El tratamiento del dolor en las personas mayores de 65años es algo que merece especial consideración debido a las múltiples comorbilidades, la polifarmacia y las dificultades para evaluarlo en población geriátrica, siendo en muchas ocasiones subestimado o pasado por alto22-24. La mayoría de personas mayores de 65años tienen problemas significativos de dolor; entre el 25 y el 40% de los pacientes ancianos con cáncer presentan dolor al menos una vez al día25. Además, la detección y el tratamiento del dolor en muchos casos son aún inadecuados26. En un estudio en pacientes institucionalizados, el 66% de los residentes tenían dolor crónico, pero en casi la mitad de ellos (34%) este tipo de dolor no había sido detectado por el personal de salud27.

La información disponible en Latinoamérica sobre el impacto del dolor en estas áreas es muy limitada, por lo que al mostrar esta problemática se convierte en un factor fundamental para lograr un mejor tratamiento de quienes lo presentan y, de igual forma, como un soporte sólido a la hora de priorizar en las estrategias de salud pública. La población envejece cada día más1 y, al parecer, la prevalencia de dolor aumenta acompañando este proceso. Conocer para prevenir se convierte actualmente en uno de los pilares de la medicina. En Geriatría, el mantenimiento de la independencia y el buscar más años libres de enfermedad es fundamental no solo para lograr calidad de vida y percepción de bienestar, sino también para la sostenibilidad de la sociedad hacia un futuro próximo cuando, según las proyecciones para 2050, por cada 3 personas activas económicamente habrá un anciano dependiente12,28.

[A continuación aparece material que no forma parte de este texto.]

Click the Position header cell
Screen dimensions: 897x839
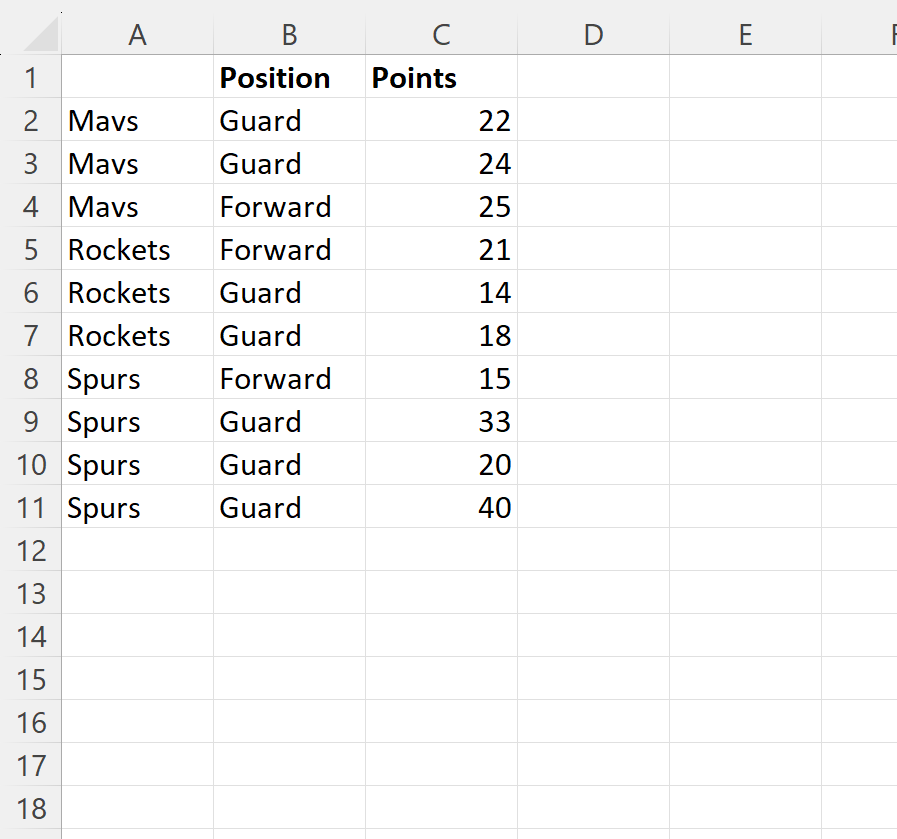(x=289, y=77)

Se necesitan más estudios para dilucidar con claridad este problema, buscar la optimización de las intervenciones en la prevención y en el tratamiento con el fin de mejorar la calidad de vida de las personas mayores.

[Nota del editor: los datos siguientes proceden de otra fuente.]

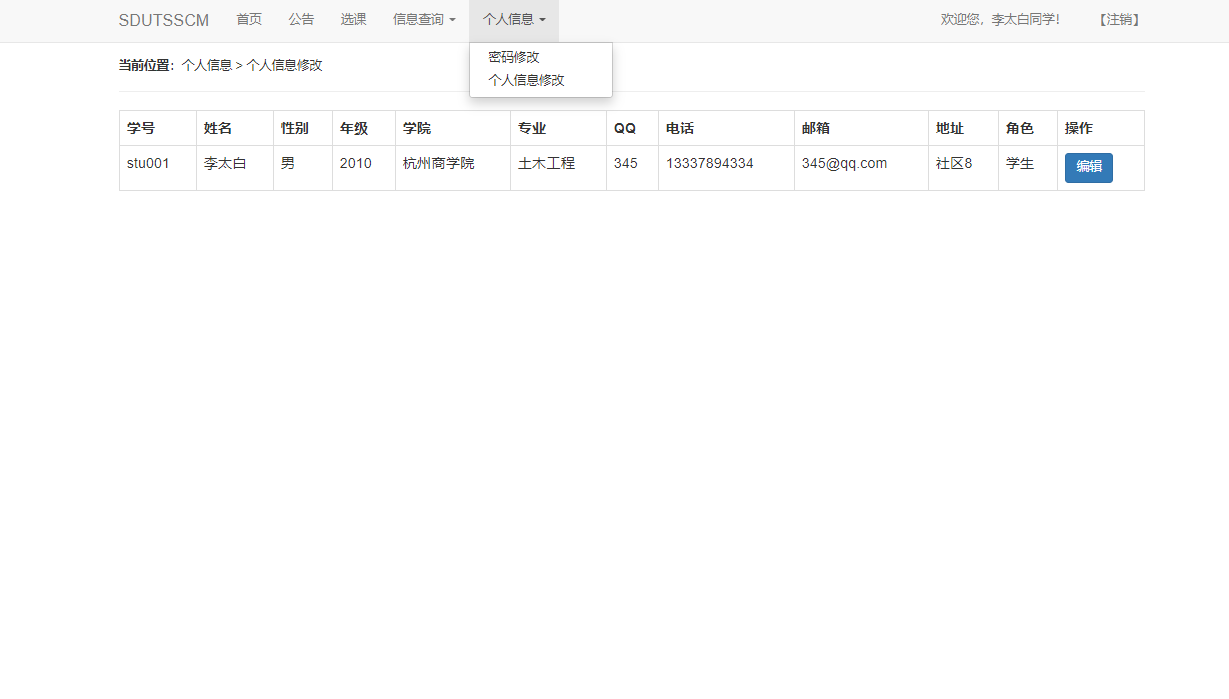Select 密码修改 from the dropdown

(513, 57)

Este estudio presenta algunas limitaciones, pues, al ser transversal, no fue posible la determinación causal y temporal del dolor, Además, en el estudio no se evaluó el dolor leve como posible respuesta en la valoración subjetiva de la intensidad del dolor. No fue posible diferenciar objetivamente la intensidad del dolor mediante alguna escala y compararlo con las diferentes variables independientes, y no se hizo una discriminación detallada de los tipos de dolor presentes en la población. Así mismo, no se realizó una diferenciación detallada del tipo de tratamiento analgésico que recibían los pacientes que reportaron tener dolor. Sin embargo, se debe destacar que es el primer estudio epidemiológico que mide la asociación de dolor, percepción de salud, funcionalidad y calidad de vida en las personas adultas mayores de la ciudad de Bogotá. Estos resultados son un buen soporte para el desarrollo de programas de prevención y promoción de la población adulta mayor, teniendo clara aplicabilidad en el diseño, la modificación o la contextualización de la política pública del anciano.

Financiación

Este proyecto fue financiado por el Departamento Administrativo de Ciencia, Tecnología e Innovación, Colciencias, código 120354531692, y por la Pontificia Universidad Javeriana.

Conflicto de intereses

Declaramos no tener conflictos de intereses.

Agradecimientos

A Antonio J. Arciniegas por sus valiosos aportes en la realización del manuscrito y el análisis estadístico.